There are two types of double negatives.
The first kind of double negative is when two negative
words form a positive statement. When President Obama said, “Time is not
unlimited,” the negative “not” and the negative prefix “un” cancel each
other out. What Mr. Obama meant is that time is limited for Iran.
Politicians, lawyers, and diplomats sometimes use this type of double negative
in sensitive situations.
The second type of double negative is when two
negatives form a stronger negative. For example, “I don’t know nothing.”
When you place a verb between two negative words, the result is usually a stronger
negative. But, if you told an English teacher, “I don’t know nothing,”

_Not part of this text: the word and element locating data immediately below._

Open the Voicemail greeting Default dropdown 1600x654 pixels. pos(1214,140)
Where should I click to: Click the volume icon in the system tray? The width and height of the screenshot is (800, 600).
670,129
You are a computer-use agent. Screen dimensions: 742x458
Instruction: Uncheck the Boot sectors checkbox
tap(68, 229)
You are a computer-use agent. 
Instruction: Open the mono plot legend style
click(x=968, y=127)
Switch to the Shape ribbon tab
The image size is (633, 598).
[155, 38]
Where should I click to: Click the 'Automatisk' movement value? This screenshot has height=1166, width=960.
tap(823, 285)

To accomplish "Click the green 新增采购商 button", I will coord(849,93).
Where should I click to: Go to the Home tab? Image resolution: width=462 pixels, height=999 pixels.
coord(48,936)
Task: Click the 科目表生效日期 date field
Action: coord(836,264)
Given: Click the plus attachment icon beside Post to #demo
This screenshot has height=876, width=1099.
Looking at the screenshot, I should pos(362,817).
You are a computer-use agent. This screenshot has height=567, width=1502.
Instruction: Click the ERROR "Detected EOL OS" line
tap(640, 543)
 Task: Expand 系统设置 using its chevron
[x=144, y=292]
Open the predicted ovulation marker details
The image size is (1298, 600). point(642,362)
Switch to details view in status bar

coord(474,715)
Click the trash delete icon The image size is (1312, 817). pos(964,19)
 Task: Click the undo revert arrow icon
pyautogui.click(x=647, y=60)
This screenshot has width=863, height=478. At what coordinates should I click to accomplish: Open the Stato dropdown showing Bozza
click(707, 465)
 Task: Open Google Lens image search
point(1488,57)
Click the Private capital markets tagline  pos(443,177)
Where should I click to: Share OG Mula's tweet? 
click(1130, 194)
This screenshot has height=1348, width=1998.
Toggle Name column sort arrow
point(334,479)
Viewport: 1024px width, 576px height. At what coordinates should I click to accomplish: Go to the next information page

the teacher would probably correct you with, “I don’t know anything.”
This kind of double negative is taboo in professional and academic
situations. Some people see it as a sign of being poorly educated.
But English speakers have been using double negatives
for centuries. The first English translation of the Bible by King James used
double negatives. William Shakespeare even used a triple negative
in his play Richard III. Shakespeare wrote, “I never was nor never
will be.” Was Shakespeare wrong?
It was Robert Lowth who decided the double negative
had no place in English grammar. Robert Lowth was a leader in the Church of
England. In 1762, he wrote a book called A Short Introduction to English
Grammar. Mr. Lowth proposed many restrictions on English grammar,
many of them inspired by Latin. Over the years, his rules became the
standard for teaching grammar all over the English-speaking world.
But the double negative is alive and well, especially
in informal speech. In fact, some of the richness of the English
language comes from ignoring the rules. Listen for the double negative in the
song “Satisfaction” by the Rolling Stones.
"I can’t get no satisfaction
I can’t get no satisfaction
‘Cause I try and I try…"
Would the song have the same effect if Rolling Stones
singer Mick Jagger had said, “I cannot get any satisfaction”?
And surely Robert Lowth would not approve of pop star
Rihanna’s use of the double negative in her song called “Numb”.
“I don’t care, can’t tell me nothing”
The double negative is just one example of the
difference between how English is taught in school and how it is sometimes
So next time you get frustrated with English grammar,
don’t blame your teacher. Blame Robert Lowth.
Double Negative Type 1:
Negative + negative = weak positive
She is not incorrect. (She IS correct)
The plan is not without risk. (The plan HAS risk)
Time is not unlimited. (Time IS limited)
TIP: This type of negative is grammatically
acceptable, but should be avoided. It is used when the speakers want to be
indirect and avoid offending someone.
Double Negative Type 2:
Negative + verb + negative = strong negative
I haven’t seen nobody. (I haven’t seen anybody)
I can’t get no
satisfaction. (I can’t get any
Don’t tell me nothing. (Don’t tell me anything)
TIP: This type of double negative is sometimes used in
informal spoken English. One should avoid using it in academic and professional
situations—especially in TOEFL, IELTS, college or job application letters.